■ Problem details
Give again, word for word, each line of the data from the first through the one containing "This screenshot has height=362, width=640.". Pictures stay out.

Records provided: Begin

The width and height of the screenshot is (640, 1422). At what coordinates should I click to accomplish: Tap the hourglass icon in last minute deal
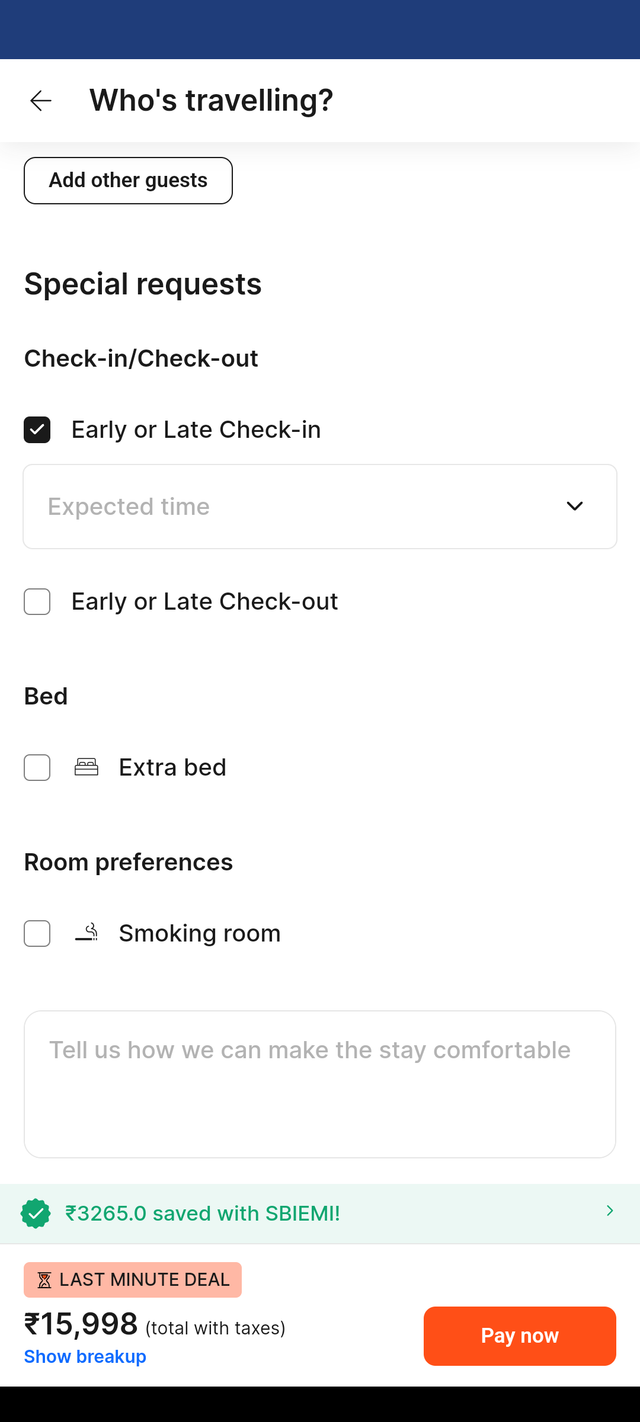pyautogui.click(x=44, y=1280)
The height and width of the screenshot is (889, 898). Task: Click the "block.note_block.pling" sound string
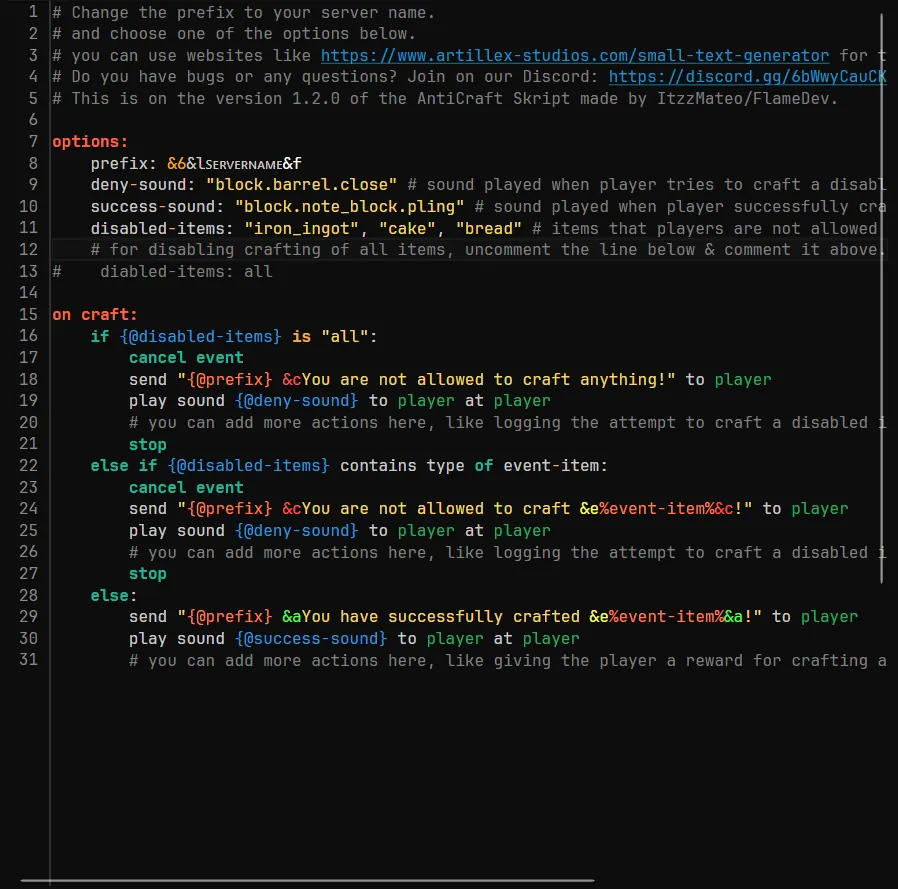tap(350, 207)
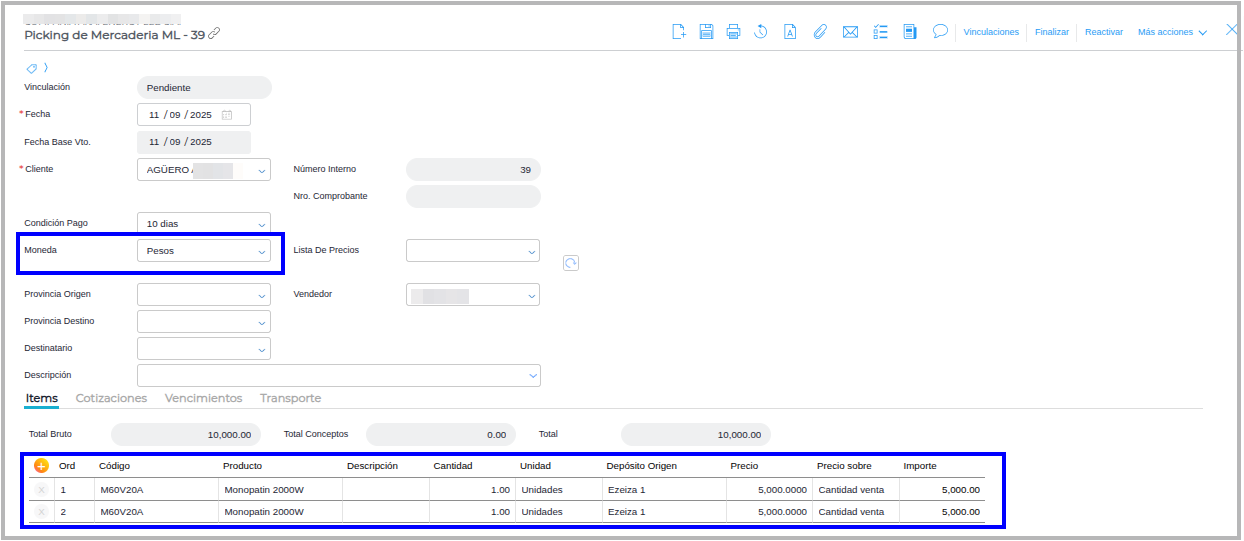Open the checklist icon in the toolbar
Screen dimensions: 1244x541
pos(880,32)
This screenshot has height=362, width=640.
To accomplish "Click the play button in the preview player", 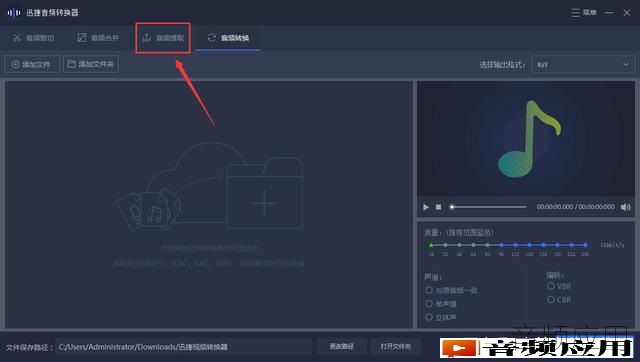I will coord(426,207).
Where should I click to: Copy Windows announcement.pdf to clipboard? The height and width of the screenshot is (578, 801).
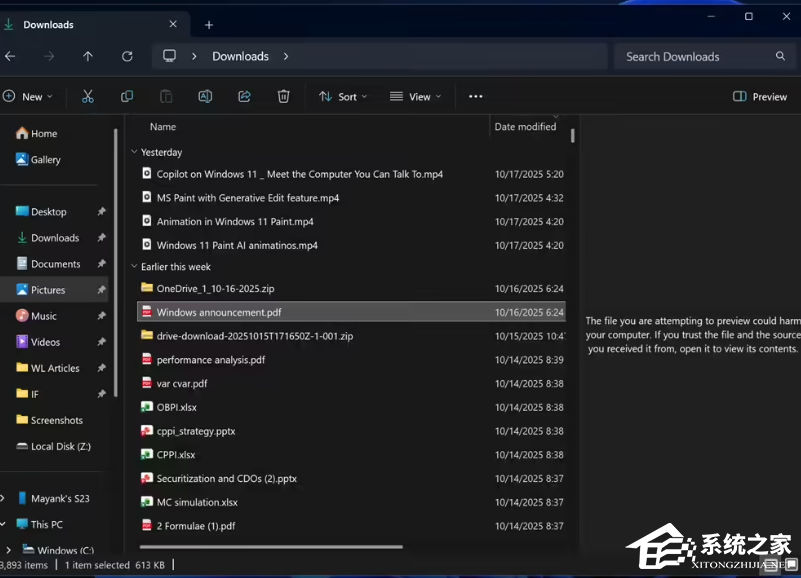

Records provided: End

■ Solution to the exercise
The width and height of the screenshot is (640, 1422). At what coordinates should I click to accomplish: Tap the hourglass icon in last minute deal
pyautogui.click(x=44, y=1280)
The height and width of the screenshot is (889, 898). Task: Click the "block.note_block.pling" sound string
tap(350, 207)
Open the checklist icon in the toolbar
Screen dimensions: 1244x541
pos(880,32)
This screenshot has height=362, width=640.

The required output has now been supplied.